For sale: Florida prisons
During the last legislative session, under Gov. Rick Scott, GOP lawmakers devised a plan that has opened the doors to one of the biggest prison privatization programs in U.S. history. Florida ranks third in the number of people behind bars at over 100,000, and according to our new Department of Corrections secretary Edwin Buss, almost two-thirds of them are there for crimes linked to substance abuse or addiction.
The current plan calls for 30 state prisons, road camps, juvenile correction facilities and work release centers spanning across 18 counties – mostly in south Florida - to be handed over to a private corporation which will be contracted to run the facilities at a 7% cost savings. The three main players in the game are Corrections Corp. of America (CCA), GEO Group and Management and Training Corporation (MTC).
The handover could come as early as January and the bidding process is already underway despite two lawsuits filed by the Florida Police Benevolent Association (FLPBA), the bargaining agent for the state’s unionized correctional officers.
On today's Last Call we are joined by two members of a group working to stop prison privatization. Ken Kopczynszki is Executive Director of the Private Corrections Institute, a non-profit watchdog opposed to prison privatization.
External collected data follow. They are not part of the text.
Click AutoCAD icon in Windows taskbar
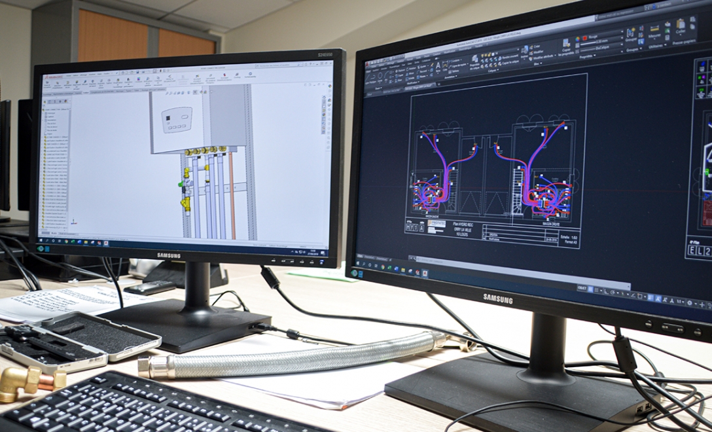712x432 pixels. 423,274
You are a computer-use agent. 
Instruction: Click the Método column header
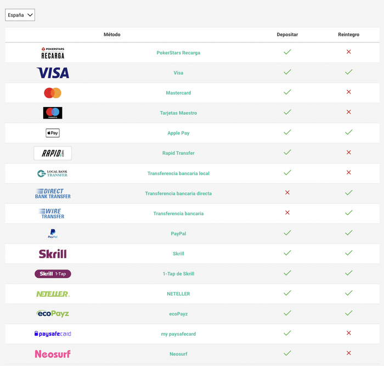coord(112,35)
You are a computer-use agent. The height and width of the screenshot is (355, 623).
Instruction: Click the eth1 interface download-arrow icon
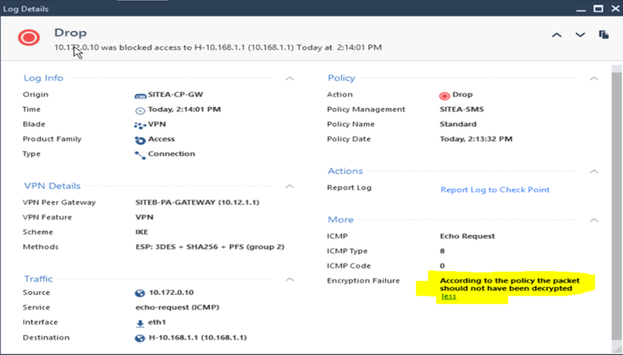click(x=140, y=323)
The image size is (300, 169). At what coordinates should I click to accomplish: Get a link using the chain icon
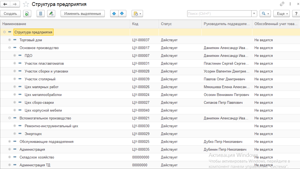(x=282, y=4)
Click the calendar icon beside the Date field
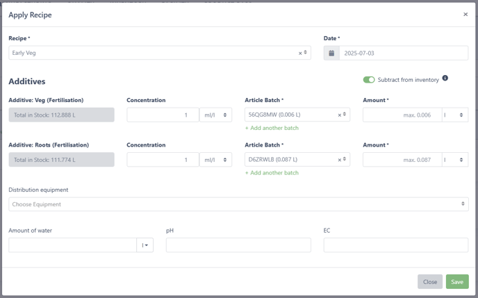Image resolution: width=478 pixels, height=298 pixels. [331, 53]
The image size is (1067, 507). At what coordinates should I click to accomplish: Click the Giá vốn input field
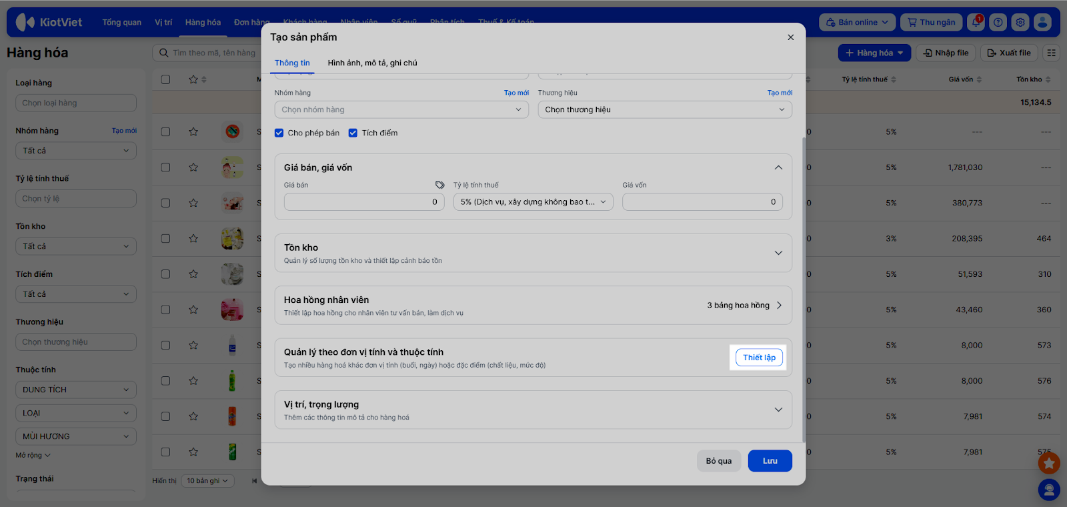(x=702, y=202)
Kopczynszki has also served as a Legislative Assistant for the Florida PBA and is author of a book about his experience exposing corruption in the for-profit prison industry in Florida called “Private Capital Punishment”.
Alex Friedmann is Associate Editor for Prison Legal News, an independent monthly magazine focused on prison issues and prisoner rights. He also serves as President of the Private Corrections Institute. He experienced prison privatization first hand, as an inmate who served six years at the South Central Correctional Facility in Wayne County, Tennessee, which is operated by Corrections Corp. of America.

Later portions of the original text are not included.